FAA Proposes Rule To Reduce Growth Of Debris From Commercial Satellites
The Federal Aviation Administration has proposed a rule to limit the growth of new orbital debris and reduce the potential for collisions with spacecraft and satellites to promote a sustainable space environment.
If left unchecked, the accumulation of orbital debris will increase the risk of collisions and clutter orbits used for human spaceflight and for satellites providing communications, weather and global positioning system services.
The proposed rule would require commercial space operators to choose from among five options to dispose of the upper stages of launch vehicles.
These include conducting a controlled reentry; moving the upper stage to a less congested storage or graveyard orbit; sending the upper stage on an Earth-escape orbit; retrieving the upper stage (called active debris removal) within five years; or performing an uncontrolled atmospheric disposal.

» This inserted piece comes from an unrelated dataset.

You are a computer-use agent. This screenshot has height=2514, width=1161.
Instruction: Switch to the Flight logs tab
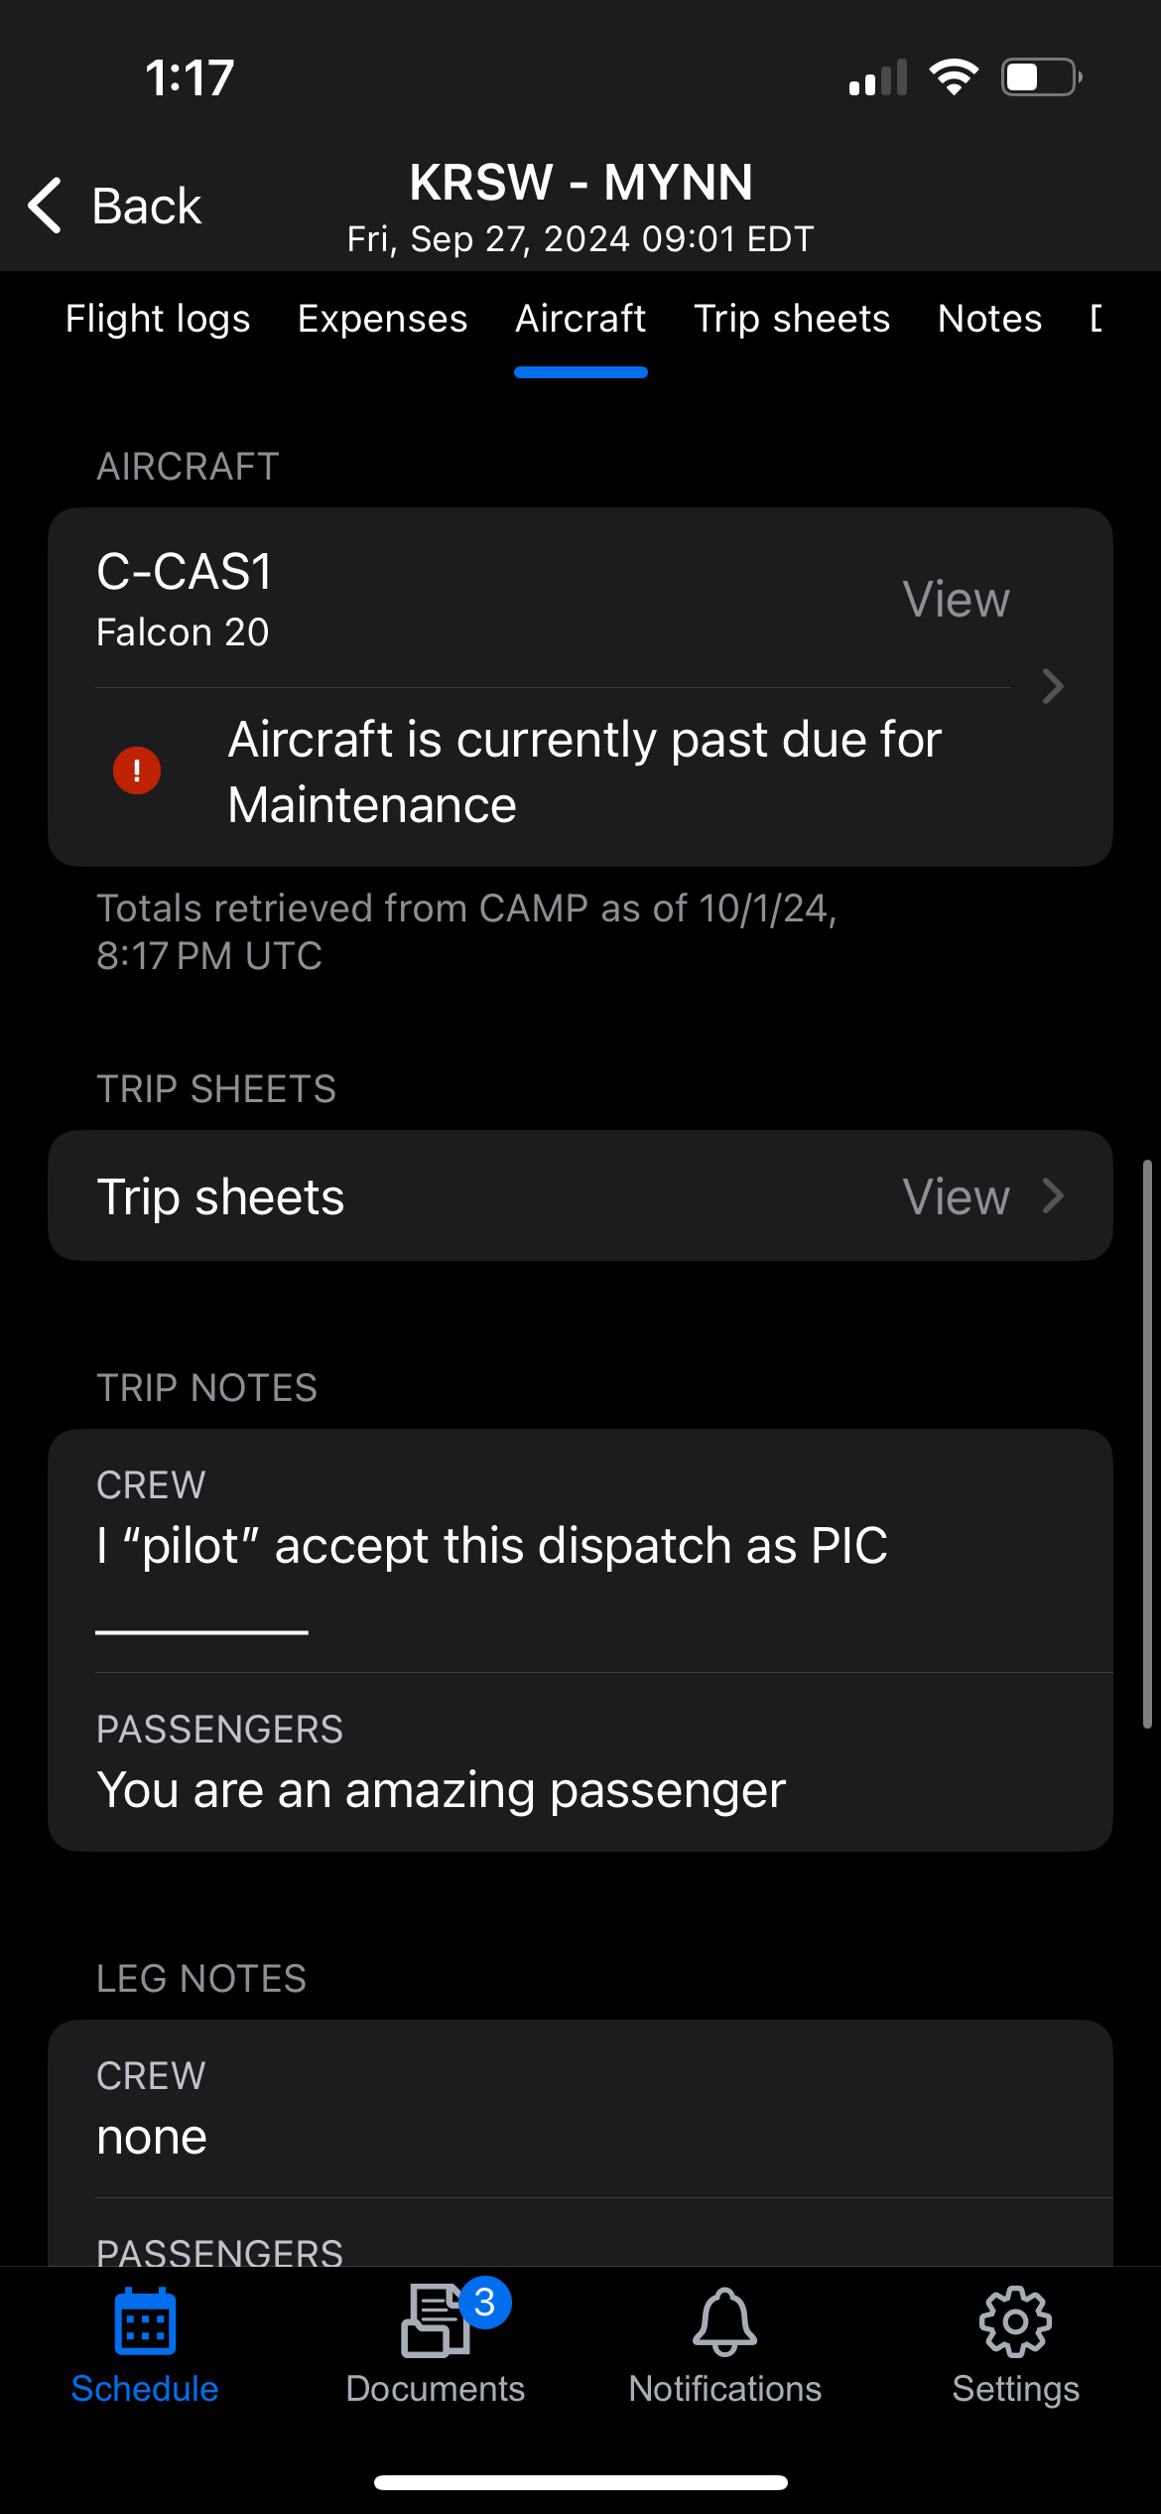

By strictly limiting the uncontrolled reentry of upper stages, the FAA seeks to mitigate the risk to people on the ground and in flight due to its significant size and mass and the uncertainty of where it will land.
The proposed rule also would align commercial space orbital debris mitigation practices with those accepted by the U.S. government for its space missions.
More than 23,000 orbital objects sized 10 cm or bigger are estimated to be drifting in space.
Recent debris projections estimate a total of half a million objects sized between 1 and 10 cm on orbit and more than 100 million objects larger than 1 mm.